New submarines set to create underwater ‘street view’ of the seafloor

A new tech start-up have developed specialised submarines which they hope can create a ‘waterview’ of our oceans in a similar way to google maps street view. If successful it could change the way we explore the underwater world.

UAM sub V4
This submarine is set to help create a ‘street view’ of the seafloor

The ‘street view’ feature on google maps is easily one of the most helpful features you can use when visiting a new place for the first time. Plus it’s quite fun to be able to explore the world through your laptop screen when you’re really bored. But soon we might also be able to explore the seafloor in a very similar way. Thanks to a new autonomous submarine developed by Australian tech start-up UAM Tec (Underwater Autonomous Mapping). It was created in a bid to finally map and explore more of the deep ocean. Which could happen very soon after the first test was successfully completed last month. When it is fully operational UAM’s ‘Waterview’ could have countless benefits for marine science and conservation.

UAM Tec

The company behind the subs and underwater mapping are Australian based start-up UAM Tec. Co-founders Benjamin Flemming and Shawn Taylor began their journey into the deep because of how little of our oceans we have managed to explore. 71% of the Earth’s surface is covered by the sea and yet less than 5% of that has been properly mapped out. Benjamin Flemming told Entrepreneur that “the fact that we know more about space than we do about our own oceans is unacceptable with today’s technology”. UAM Tec aim to fix that problem by using their own technology to enhance our understanding of the underwater world.
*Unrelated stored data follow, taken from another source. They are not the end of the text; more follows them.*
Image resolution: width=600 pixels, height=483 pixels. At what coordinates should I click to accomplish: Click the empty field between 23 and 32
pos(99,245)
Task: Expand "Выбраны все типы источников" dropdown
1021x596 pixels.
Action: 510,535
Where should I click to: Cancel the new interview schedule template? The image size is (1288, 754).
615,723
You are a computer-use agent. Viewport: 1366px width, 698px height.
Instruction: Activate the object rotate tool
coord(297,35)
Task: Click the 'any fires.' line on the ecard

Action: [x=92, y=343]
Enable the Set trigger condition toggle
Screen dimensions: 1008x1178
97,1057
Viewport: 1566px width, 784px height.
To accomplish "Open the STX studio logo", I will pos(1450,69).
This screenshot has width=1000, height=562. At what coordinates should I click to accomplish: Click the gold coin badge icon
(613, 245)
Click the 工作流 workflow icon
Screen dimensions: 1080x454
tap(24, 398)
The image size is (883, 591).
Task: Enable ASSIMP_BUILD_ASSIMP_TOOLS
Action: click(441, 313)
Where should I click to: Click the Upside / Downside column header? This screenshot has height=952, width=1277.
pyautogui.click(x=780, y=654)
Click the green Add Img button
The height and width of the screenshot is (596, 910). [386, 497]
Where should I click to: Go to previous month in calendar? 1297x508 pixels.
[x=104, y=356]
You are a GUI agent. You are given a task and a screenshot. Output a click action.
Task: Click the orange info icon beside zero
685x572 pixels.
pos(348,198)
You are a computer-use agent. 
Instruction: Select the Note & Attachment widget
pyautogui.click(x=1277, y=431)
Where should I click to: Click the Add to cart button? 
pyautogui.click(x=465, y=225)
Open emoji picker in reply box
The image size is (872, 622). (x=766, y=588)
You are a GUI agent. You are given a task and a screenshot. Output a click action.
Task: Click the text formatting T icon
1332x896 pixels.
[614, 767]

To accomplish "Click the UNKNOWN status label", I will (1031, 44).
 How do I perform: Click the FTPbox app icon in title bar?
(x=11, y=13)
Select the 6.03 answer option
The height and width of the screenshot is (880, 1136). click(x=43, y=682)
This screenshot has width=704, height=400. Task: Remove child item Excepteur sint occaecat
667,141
To do this they not only created an advanced autonomous submarine, but also the technology to create a 360o map of the seafloor that will be available for everybody to access.

uam-tec.jpg
Co-founder Benjamin Fleming (right) shows off the UAM submarine

The sub

After years of work and 3 different iterations the UAM Tec V4 submarine was finished earlier this year. It is without a doubt one of the most advanced autonomous underwater vehicles ever created. At just over a metre in length it may not look like much, but it is packed to the brim with some really cool technology. It has 22 on-board cameras giving it a 360o field of vision. With specialised LED lights which can light up the dark ocean at up to 300m depth. It is airtight, corrosion resistant and able to withstand high pressures and electromagnetic interference. Its powerful lithium battery keeps it running for up to 40 hours allowing for over 100km of travelling. When it does start to run low it then automatically returning to its station to recharge. The first UAM V4 sub was successfully launched on Tuesday 22 October 2019, diving into Port Phillip Bay in Melbourne. Check out a video of the launch and the team behind it below.

 

Waterview

The next step is to launch more submarines to create an advanced fleet capable of creating a single online map. That map will be called Waterview and is made possible by UAM’s ‘submapping’ technology. When fully operational each submarine will receive instructions via satellite, undertake its mapping objectives, ascend to a station to recharge and upload data back to the satellites before receiving its next instructions and starting all over again. This system relies on a specialised designed stations where the subs can recharge and upload their data simultaneously. Both onshore and mobile offshore stations allow the submarines to go wherever they are needed. UAM’s specialised artificial intelligence will then take the data received by satellite and stitch it into a single 3D map as well as 360o video footage which can be turned into virtual reality.

Waterview
The UAM V4 in action during its test dive last month

The potentially benefits of Waterview are almost endless and could help us in ways that its founders didn’t even consider when they started out. Not only will it give us a detailed look at parts of our planet we have never even seen. It will also allow us to discover new marine species, better understand existing ones and track climate change. Given time it could even help locate wreckages of boats and planes and help in search and rescue missions. As the technology improves there may be no limit to how much of our oceans the submarines can show us. But most importantly it will make accessing and learning about the ocean so much easier for everyone which co-founder Benjamin Flemming believes will help us “live in better harmony with our planet”.